## What you are asked to do
Exactly the lines below from the one with "Open the Fast" up to and including the one with "Task: Disable Eject CD after ripping" make up the answer, with nothing else added.

-- Data for processing follows --

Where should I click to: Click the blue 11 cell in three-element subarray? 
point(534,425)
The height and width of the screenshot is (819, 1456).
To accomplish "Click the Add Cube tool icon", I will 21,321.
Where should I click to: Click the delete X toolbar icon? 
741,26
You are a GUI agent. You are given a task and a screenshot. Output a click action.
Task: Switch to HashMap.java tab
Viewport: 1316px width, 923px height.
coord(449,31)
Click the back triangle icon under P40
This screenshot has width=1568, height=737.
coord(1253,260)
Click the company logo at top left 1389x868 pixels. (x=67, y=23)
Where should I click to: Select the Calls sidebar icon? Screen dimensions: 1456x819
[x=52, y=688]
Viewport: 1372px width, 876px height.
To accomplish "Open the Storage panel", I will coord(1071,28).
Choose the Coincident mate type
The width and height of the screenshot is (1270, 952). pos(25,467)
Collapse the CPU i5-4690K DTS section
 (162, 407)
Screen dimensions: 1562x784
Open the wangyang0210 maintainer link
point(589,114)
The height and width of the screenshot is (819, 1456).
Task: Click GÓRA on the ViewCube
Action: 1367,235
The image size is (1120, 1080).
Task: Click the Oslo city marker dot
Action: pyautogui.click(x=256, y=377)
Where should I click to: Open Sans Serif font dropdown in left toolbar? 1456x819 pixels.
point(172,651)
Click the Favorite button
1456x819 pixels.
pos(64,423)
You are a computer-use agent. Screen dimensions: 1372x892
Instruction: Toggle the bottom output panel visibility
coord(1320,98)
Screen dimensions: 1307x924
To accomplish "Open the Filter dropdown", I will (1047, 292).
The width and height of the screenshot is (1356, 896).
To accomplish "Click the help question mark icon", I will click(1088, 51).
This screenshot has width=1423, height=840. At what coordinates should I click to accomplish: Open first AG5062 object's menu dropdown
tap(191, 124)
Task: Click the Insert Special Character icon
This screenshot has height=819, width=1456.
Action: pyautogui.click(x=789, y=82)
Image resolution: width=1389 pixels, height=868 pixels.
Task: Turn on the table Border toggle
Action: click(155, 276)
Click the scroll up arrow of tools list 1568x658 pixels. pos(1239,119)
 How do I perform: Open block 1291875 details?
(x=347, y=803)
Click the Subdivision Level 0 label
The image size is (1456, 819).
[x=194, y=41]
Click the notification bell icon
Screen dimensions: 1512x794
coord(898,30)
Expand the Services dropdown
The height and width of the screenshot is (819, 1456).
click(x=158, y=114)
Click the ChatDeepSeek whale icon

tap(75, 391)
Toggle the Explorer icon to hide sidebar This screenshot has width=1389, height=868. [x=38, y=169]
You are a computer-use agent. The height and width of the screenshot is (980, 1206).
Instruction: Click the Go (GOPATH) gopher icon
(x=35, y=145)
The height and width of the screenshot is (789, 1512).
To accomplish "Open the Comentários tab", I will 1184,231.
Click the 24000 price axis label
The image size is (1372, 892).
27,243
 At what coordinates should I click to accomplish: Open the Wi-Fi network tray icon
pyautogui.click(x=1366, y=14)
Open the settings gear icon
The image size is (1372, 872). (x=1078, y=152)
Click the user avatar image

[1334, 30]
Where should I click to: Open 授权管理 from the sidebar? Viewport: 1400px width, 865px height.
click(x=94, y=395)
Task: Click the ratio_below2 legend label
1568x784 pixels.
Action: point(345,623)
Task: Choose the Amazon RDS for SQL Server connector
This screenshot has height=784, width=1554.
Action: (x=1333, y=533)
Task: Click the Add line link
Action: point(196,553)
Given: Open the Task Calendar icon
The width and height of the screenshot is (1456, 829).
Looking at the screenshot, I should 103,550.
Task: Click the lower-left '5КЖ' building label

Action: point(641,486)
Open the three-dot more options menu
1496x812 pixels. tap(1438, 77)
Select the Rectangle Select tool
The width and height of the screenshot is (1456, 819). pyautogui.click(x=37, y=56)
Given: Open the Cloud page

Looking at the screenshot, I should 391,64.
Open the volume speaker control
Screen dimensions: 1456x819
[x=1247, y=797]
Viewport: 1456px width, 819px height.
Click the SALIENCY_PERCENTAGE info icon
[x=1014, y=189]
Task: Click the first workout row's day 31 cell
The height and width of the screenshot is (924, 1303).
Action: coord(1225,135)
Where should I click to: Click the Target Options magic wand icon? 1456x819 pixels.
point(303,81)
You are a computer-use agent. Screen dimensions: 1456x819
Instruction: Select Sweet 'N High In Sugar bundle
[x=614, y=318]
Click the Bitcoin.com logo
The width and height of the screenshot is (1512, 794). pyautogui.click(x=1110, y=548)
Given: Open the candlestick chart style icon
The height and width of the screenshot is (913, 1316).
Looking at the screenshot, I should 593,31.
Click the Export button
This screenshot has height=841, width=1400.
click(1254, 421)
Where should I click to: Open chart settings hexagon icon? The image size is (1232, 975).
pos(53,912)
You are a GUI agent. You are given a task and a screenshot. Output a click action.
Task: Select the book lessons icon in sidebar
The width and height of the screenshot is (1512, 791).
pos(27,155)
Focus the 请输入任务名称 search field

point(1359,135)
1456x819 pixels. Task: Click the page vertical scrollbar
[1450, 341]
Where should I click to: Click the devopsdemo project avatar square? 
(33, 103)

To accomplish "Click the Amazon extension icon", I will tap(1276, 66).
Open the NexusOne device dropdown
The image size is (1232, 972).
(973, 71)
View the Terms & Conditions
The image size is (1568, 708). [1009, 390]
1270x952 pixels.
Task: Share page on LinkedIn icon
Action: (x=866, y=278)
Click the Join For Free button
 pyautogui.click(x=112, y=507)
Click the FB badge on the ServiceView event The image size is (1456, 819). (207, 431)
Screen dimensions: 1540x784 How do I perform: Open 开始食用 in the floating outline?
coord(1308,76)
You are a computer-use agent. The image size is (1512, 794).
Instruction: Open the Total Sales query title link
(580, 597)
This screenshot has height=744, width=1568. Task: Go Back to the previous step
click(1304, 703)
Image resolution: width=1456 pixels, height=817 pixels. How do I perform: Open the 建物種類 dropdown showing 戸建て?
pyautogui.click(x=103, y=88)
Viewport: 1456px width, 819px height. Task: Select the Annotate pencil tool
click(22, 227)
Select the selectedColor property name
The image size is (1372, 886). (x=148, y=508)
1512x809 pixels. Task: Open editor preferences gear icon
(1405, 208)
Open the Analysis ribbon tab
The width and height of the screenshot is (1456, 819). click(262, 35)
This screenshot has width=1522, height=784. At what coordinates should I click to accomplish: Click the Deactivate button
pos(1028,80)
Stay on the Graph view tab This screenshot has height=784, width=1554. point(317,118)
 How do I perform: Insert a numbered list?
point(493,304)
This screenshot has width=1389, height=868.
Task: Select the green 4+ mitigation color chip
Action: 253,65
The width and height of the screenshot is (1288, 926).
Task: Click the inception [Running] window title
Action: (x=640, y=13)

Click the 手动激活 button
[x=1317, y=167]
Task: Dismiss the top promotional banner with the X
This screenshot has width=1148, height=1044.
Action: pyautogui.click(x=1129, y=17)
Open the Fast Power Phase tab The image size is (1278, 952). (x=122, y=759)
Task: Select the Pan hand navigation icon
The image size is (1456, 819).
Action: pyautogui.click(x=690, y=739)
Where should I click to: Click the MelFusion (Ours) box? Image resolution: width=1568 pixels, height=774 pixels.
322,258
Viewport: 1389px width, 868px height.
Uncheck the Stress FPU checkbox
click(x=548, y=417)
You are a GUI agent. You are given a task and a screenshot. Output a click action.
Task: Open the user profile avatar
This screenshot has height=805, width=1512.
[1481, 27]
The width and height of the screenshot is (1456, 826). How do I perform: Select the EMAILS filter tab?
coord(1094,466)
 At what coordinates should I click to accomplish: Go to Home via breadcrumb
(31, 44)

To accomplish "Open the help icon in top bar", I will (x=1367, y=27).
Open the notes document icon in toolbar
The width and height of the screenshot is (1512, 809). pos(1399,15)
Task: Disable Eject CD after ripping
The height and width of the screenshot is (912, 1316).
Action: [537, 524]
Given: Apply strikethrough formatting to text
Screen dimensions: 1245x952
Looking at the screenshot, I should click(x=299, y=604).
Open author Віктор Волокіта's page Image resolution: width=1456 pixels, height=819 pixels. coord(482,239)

-- Data for processing concluded --

## Expected answer
Open the Fast Power Phase tab The image size is (1278, 952). (x=122, y=759)
Task: Select the Pan hand navigation icon
The image size is (1456, 819).
Action: pyautogui.click(x=690, y=739)
Where should I click to: Click the MelFusion (Ours) box? Image resolution: width=1568 pixels, height=774 pixels.
322,258
Viewport: 1389px width, 868px height.
Uncheck the Stress FPU checkbox
click(x=548, y=417)
You are a GUI agent. You are given a task and a screenshot. Output a click action.
Task: Open the user profile avatar
This screenshot has height=805, width=1512.
[1481, 27]
The width and height of the screenshot is (1456, 826). How do I perform: Select the EMAILS filter tab?
coord(1094,466)
 At what coordinates should I click to accomplish: Go to Home via breadcrumb
(31, 44)

To accomplish "Open the help icon in top bar", I will (x=1367, y=27).
Open the notes document icon in toolbar
The width and height of the screenshot is (1512, 809). pos(1399,15)
Task: Disable Eject CD after ripping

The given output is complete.